WORK ITEM ▸
The answer must consist only of the lines from the line with "The height and width of the screenshot is (400, 844)." to the line with "Task: Click the plus icon on 加简报", both included, exactly as they stand below.

EXERCISE MATERIAL ▸
==========
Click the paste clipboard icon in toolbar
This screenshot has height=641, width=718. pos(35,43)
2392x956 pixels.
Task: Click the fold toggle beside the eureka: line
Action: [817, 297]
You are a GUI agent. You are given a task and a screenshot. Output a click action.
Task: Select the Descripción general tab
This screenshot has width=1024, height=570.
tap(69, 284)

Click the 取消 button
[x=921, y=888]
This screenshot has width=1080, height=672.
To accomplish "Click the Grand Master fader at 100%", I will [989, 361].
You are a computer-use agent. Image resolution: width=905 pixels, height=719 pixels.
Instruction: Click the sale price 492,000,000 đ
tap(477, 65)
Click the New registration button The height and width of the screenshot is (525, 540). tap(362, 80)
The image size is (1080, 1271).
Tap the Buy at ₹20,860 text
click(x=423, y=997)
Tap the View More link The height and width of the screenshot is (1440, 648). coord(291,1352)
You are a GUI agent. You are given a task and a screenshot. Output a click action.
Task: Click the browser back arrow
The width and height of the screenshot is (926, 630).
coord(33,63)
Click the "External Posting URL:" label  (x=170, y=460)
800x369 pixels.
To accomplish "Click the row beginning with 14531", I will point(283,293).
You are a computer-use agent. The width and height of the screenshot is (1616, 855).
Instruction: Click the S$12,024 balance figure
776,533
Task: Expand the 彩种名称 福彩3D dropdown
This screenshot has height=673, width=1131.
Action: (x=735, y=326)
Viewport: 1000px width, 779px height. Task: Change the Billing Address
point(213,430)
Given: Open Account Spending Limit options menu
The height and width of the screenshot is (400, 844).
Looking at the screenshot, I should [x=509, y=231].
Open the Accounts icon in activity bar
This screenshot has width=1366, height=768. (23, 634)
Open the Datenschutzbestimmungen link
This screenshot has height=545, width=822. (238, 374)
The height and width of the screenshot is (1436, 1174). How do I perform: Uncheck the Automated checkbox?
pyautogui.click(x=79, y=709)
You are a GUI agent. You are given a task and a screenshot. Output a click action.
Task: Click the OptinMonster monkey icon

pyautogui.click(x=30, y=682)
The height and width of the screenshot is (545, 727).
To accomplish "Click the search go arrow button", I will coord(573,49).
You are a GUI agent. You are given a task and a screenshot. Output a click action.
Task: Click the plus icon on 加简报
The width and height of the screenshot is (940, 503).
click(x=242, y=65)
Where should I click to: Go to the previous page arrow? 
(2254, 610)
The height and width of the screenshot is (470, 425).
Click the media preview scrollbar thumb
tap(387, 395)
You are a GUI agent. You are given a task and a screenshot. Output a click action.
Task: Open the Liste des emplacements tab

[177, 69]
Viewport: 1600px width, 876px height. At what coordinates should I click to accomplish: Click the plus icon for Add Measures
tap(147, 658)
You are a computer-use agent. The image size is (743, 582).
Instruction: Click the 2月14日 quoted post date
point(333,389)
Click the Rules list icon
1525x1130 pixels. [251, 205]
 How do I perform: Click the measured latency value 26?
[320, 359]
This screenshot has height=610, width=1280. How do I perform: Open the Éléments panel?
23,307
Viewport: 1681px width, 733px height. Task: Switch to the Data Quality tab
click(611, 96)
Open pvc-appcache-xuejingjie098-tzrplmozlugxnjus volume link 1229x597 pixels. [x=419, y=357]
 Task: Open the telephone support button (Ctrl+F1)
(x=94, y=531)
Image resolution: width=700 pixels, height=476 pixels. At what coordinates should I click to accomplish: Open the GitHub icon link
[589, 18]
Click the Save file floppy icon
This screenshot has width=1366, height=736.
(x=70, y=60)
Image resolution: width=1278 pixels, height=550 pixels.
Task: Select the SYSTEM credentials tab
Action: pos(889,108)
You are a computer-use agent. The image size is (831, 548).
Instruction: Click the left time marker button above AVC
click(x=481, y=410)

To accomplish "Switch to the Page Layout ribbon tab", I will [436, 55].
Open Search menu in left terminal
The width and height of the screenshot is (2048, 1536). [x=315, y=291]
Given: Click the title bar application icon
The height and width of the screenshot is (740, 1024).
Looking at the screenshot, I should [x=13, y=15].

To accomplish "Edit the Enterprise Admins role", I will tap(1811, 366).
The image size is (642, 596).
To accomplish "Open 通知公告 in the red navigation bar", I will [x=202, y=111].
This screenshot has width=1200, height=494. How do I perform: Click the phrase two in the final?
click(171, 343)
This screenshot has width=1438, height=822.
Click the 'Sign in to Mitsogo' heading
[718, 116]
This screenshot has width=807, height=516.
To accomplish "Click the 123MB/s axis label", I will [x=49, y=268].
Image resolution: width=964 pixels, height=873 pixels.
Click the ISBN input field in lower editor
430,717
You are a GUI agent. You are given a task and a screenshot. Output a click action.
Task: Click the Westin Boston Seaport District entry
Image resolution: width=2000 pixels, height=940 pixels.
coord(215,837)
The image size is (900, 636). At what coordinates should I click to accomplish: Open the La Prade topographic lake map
==========
EXERCISE OUTPUT ▸
The height and width of the screenshot is (400, 844).
Looking at the screenshot, I should [x=509, y=231].
Open the Accounts icon in activity bar
This screenshot has width=1366, height=768. (23, 634)
Open the Datenschutzbestimmungen link
This screenshot has height=545, width=822. (238, 374)
The height and width of the screenshot is (1436, 1174). How do I perform: Uncheck the Automated checkbox?
pyautogui.click(x=79, y=709)
You are a GUI agent. You are given a task and a screenshot. Output a click action.
Task: Click the OptinMonster monkey icon

pyautogui.click(x=30, y=682)
The height and width of the screenshot is (545, 727).
To accomplish "Click the search go arrow button", I will coord(573,49).
You are a GUI agent. You are given a task and a screenshot. Output a click action.
Task: Click the plus icon on 加简报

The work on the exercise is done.